Financial Statements
Beta
Revenue$155.01M
Operating Expenses$112.16M
Operating Income$42.85M
Interest Expense$22.50M
Net Income$20.37M
EPS (Basic)$0.13
EPS (Diluted)$0.13
Shares Outstanding (Basic)76.12M
Shares Outstanding (Diluted)76.85M

Key Highlights

  • 1Total operating revenues increased by 25% year-over-year for the three months ended June 30, 2009, reaching $155.0 million, and by 27% for the six months ended June 30, 2009, reaching $304.1 million.
  • 2The portfolio maintained a high occupancy rate of 94.8% as of June 30, 2009, excluding 1.1 million square feet of space held for redevelopment.
  • 3Rental revenue growth was strong, with same-store rental revenues up by $24.5 million and $47.8 million for the three and six-month periods, respectively, driven by new leasing and completed redevelopment space.

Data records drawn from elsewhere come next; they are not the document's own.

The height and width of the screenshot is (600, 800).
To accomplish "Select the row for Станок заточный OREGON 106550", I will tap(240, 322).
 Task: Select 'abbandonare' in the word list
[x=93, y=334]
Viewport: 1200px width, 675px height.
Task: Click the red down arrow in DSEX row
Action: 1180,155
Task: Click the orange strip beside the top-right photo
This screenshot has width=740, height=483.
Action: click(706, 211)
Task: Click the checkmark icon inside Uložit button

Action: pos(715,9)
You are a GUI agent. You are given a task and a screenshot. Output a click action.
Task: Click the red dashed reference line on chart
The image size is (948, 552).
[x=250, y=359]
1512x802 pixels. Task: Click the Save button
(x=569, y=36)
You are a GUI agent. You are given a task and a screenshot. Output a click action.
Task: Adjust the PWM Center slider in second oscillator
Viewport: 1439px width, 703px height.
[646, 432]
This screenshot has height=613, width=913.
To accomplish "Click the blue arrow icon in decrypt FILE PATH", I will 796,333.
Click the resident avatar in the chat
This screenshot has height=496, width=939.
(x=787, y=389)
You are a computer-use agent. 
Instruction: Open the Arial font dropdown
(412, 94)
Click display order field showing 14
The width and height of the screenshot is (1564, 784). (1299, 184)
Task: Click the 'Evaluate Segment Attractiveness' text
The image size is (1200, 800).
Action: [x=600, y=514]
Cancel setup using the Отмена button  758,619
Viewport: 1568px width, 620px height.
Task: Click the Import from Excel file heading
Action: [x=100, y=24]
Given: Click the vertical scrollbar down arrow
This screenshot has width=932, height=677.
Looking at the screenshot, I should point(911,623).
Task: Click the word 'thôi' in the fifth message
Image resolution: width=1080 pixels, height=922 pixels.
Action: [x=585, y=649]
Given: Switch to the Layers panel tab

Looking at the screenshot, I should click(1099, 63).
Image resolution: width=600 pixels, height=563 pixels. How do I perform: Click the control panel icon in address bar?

  • 4The company maintained a healthy debt-to-total market capitalization ratio of approximately 30% as of June 30, 2009, indicating a manageable debt load.
  • 5Significant investments continue in redevelopment and acquisitions, with anticipated capital expenditures for the redevelopment program between $150-$160 million for the second half of 2009 and expected acquisitions of $120-$200 million.
  • 6The company's revolving credit facility remained largely available, with $673.5 million available for use as of June 30, 2009, providing significant liquidity.
  • 7Operating income increased by 47% year-over-year for the three months ended June 30, 2009, to $42.8 million, and by 51% for the six months ended June 30, 2009, to $82.0 million, demonstrating improved profitability.